This week we made some Banh Xeo, also known as Vietnamese Crepes.
Filled with a mixture of Pork and Ear Mushrooms, and served with a little Sweet Chilli Sauce, these went down really well. The Banh Xeo were cut in to 5cm discs, making them a nice sized Amuse Bouche.
(The Laocooks wrapped whole Banh Xeo´s and ate them as dinner, with loads of Bean Sprouts and Chilli Oil! 😉 )
A 900g Lobster found its way to our chopping boards. There has been a lot said about eating Lobster Sashimi. There are people against it, and people who love it.
Yes, the Lobster is alive and well until dispatched “a la minute”. Some people find that cruel, but hey, Chicken is alive and pecking before being dispatched too… 😯
The Lobster Roe is removed and briefly boiled and served alongside the tail meat that has been removed, sliced, cleaned and dipped in to ice water.
Unless you are eating “Sao Noi Disco” or Oysters, I dont think that you can get “fresher food” than this.
Fresh Lobster Sashimi is expensive in restaurants, and to ensure “freshness” it is normally shown to you before being taken to the kitchens. Perhaps actually seeing your dinner alive before eating it can put some people off, however, to others it just makes their mouths water… yummy… 😉
The reason why the tail meat is given an Ice Bath before serving is to “crisp” up the texture.
After the Sashimi is finished, the head joins the Claw Meat in a tangy and spicy Lobster Tom Yum.
Talking about Sashimi´s, we served up some Kobe Beef in the same manner.
Yes, its really expensive, but is it worth it? Hell yes! 🙂
There are many grades of Kobe or Wagyu Beef, and many various cuts available. Our cut is the Tenderloin, though most restaurants serve the Sirloin (aesthetically it is better as it shows more of the “marbled meat”).
Our Kobe Sashimi is served as is, with only Wasabi and Soy Sauce as condiments.

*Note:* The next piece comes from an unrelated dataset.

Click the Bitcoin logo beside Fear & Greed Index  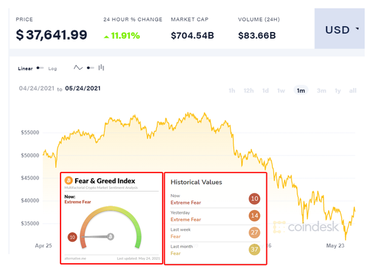click(69, 181)
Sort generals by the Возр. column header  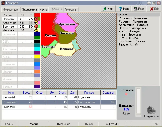(x=26, y=93)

I believe that there is no need to complicate the taste of such a beautiful ingredient.
Obviously, “lesser cuts” could be made up in to Burgers or Meatballs, but that would be like buying a “replica” Rolex at the Morning Market. 😆
Its easy for restaurants to buy these “lesser cuts”, mince them up with other meats and sell Burgers for 50€ each after calling them “Kobe Burgers”. 🙄
In my opinion, if you want to try Kobe Beef, order the best, you´ll enjoy it more, trust me… 😉
And for those of you who would shudder at the prospect of eating undressed raw meat (yep, the same people who don’t like Lobster Sashimi 😆 ), we also served it grilled.
The meat must be left out at room temperature for a while before being placed on a grill that is “hot as you dare“. And it should only get briefly acquainted with the heat for a matter of seconds.

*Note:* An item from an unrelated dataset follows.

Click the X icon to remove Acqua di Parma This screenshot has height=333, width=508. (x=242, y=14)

This too is served with minimal fuss. A few crystals of Sea Salt to perk it up is all that is needed. Serving such a majestic cut with a sauce (or worse still, a mustard!) is like having a “Barbers shop on the steps of the Guillotine“.
“Short back and sides sir?” 😆
Like most Expats here, I find that I miss those foods and drinks that are so common “back home”. Things that most people take for granted.

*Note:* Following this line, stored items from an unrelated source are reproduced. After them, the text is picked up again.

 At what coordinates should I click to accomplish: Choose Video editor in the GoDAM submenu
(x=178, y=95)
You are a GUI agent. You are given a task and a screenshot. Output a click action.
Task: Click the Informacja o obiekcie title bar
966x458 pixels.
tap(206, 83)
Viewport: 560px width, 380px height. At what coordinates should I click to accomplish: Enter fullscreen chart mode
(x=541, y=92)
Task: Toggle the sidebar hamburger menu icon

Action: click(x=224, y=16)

Luckily, Gibraltar is not too far from here, and I am able to get hold of British items, foods and beverages.
One thing that I really miss is a good pint of Guinness. Okay, its not British, but you know what I mean. 🙂
Some Theme Bars here serve Guinness, but it doesn’t taste the same as sipping a pint in rainy London. So in good old Laocook fashion, I decided to make my own… 😉
With some help from a homebrew kit and lots of “trial and error”, I can now enjoy my Stout whenever I want.